保険金請求の処理や保険契約の変更時に、最も重視されるのは顧客満足度です。業界大手のある損害保険会社では、自社のコールセンターへの問い合わせ件数が多く、通話内容を記録して品質を分析することに苦慮していました。月平均で約8,000件の問い合わせのうち、分析できたのはわずか40件という状況でした。しかし、損害を受け不安やストレスを抱えた顧客への最適な対処法を積極的に考えていかない限り、会話記録をチェックするだけでは十分とは言えません。そこで、コグニザントは、顧客の問い合わせに速やかに回答し、重要な情報を伝えて問題を解決するツールを開発して、そのツールを顧客サービス担当者 (CSR) に提供することを目指しました。

私たちのアプローチ

コグニザントは、この保険会社が顧客サービスを改善し、スーパーバイザーが電話応対の品質を監視できること、また顧客サービス担当者が保険金請求時の顧客の感情を理解できるようになることを目指して、人工知能(AI)を活用した情報解析プラットフォームを提供しました。
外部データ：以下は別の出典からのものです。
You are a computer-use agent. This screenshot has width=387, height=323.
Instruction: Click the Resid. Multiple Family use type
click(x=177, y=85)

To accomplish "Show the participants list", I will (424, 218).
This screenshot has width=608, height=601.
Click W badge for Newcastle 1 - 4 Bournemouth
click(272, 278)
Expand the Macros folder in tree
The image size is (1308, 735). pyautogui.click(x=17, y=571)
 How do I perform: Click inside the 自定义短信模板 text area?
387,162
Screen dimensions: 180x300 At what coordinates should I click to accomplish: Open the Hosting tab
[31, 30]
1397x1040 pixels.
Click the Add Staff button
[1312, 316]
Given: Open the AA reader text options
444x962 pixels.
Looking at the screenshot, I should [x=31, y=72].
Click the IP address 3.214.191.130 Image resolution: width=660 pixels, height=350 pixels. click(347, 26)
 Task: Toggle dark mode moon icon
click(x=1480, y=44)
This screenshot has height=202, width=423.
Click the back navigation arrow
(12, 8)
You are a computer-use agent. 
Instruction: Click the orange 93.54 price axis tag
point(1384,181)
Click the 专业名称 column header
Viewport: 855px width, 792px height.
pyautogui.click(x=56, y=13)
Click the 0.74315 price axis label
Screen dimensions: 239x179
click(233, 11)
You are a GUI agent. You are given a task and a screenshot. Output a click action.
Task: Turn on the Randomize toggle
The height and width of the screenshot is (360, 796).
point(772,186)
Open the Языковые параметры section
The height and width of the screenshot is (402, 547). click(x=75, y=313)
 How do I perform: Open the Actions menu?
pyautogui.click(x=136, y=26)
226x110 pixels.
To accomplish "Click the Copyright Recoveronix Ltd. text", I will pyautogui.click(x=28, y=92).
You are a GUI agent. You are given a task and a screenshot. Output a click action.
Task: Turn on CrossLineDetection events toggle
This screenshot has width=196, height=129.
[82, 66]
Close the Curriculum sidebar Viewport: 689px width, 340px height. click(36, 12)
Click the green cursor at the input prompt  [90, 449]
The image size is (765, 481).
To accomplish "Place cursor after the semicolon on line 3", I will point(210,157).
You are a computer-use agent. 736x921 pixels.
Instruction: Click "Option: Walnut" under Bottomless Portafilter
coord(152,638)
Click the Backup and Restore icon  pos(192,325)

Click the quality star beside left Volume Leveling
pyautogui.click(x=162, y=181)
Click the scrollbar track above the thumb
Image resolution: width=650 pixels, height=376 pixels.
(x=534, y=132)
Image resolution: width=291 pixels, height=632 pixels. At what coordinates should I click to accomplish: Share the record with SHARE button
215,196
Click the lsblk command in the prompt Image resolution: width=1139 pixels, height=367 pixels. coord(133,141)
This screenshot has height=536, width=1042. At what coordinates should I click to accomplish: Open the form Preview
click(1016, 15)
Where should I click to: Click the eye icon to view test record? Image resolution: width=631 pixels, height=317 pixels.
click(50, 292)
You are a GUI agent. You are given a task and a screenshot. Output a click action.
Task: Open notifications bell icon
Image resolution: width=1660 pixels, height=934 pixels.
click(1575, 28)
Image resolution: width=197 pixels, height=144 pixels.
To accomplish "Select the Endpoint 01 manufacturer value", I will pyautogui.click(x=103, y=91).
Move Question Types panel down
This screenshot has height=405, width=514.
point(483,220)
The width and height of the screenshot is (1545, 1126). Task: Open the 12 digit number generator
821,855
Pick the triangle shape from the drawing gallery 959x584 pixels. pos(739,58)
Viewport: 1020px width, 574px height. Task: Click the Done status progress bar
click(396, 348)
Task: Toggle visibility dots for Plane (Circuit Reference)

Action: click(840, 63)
さまざまな場面におけるカスタマーエクスペリエンスの改善に向けて、この保険会社の社内変革チームと緊密に連携し、保険見積もりの提供方法の効率化、保険引受業務の自動化と簡素化、保険金請求プロセスの改善を想定したユースケースを作成しました。

IBM Watsonの解析機能を拡張し、通話時の顧客の感情が分析されるようになったことで、顧客サービス担当者が顧客の気持ちを尊重した対応をするための情報が的確に伝えられるようになり、顧客一人一人の状況に応じた質問や情報を提供することが可能になりました。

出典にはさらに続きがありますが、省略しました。